Tines Trigger: Pushes data from a JupiterOne query to a Tines action workflow.
Templates
You can also use templates when adding rules. The template goes inside any property under the operations property for a rule. Templates can contain JavaScript-like syntax that have input variables automatically inserted for usage. See the alert rule schema for more information about the templates property.
Managing alerts
From within the Alerts table, you are able to select and view individual alerts. By selecting a particular alert, you can view its activity and review the query and its results over time.

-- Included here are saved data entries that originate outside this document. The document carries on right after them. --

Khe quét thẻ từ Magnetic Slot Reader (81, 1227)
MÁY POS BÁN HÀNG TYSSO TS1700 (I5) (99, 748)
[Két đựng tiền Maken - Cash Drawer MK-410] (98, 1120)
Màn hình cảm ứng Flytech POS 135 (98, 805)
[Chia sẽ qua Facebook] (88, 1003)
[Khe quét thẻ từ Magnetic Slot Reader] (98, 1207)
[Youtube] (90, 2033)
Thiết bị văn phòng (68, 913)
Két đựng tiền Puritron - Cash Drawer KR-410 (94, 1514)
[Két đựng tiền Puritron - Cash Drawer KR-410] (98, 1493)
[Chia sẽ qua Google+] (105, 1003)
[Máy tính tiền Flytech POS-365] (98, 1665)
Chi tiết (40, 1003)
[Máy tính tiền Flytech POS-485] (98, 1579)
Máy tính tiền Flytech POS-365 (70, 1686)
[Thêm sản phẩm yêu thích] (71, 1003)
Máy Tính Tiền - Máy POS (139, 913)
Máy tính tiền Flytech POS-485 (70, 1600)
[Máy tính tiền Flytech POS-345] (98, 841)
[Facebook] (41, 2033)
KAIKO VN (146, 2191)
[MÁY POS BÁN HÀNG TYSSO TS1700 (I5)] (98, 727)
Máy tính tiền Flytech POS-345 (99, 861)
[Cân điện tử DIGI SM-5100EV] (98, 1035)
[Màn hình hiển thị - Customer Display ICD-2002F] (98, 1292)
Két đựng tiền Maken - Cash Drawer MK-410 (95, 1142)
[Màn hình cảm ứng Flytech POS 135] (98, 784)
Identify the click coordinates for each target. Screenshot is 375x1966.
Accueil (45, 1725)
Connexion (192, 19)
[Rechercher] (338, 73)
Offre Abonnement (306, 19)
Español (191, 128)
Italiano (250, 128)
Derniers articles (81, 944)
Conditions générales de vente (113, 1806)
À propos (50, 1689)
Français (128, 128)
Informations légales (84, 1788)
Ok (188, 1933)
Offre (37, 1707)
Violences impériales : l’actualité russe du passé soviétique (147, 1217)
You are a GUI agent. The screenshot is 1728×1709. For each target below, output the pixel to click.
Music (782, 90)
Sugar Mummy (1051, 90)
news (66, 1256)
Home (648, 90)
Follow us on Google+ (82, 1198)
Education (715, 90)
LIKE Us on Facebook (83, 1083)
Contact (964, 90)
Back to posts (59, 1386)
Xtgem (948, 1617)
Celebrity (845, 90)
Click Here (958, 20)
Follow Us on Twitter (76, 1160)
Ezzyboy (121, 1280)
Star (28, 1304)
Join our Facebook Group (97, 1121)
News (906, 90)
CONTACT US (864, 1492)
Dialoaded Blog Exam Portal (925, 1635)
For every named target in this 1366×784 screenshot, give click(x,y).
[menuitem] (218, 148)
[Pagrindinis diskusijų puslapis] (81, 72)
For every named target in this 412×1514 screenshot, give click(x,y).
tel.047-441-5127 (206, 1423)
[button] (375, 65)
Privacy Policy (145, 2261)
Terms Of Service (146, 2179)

From within the table, you can also edit the rule associated to the alert and dismiss the alert. Dismissing an alert will stop the alert from running until its the next evaluation has results.
Rule Evaluation History
You can also view the history of rule evaluations whether they've created an alert or not. When you click into a rule from the Rules page, the Evaluation History tab will show you the following information:
- The results of the query(ies) associated with the rule configuration, as well as the evaluation duration.
- If there were new entities found compared to the rule's last successful evaluation, you can toggle to view only the new entities. Note that if the query has changed between evaluation runs, the results may all be considered new.
- Whether the condition to proceed to running actions was met.
- The default condition on a rule is met when the number of the first query's results is greater than 0.
- The actions that were taken, if any, and the status of those actions.
- If there were action failures, there are logs to help troubleshoot the issue.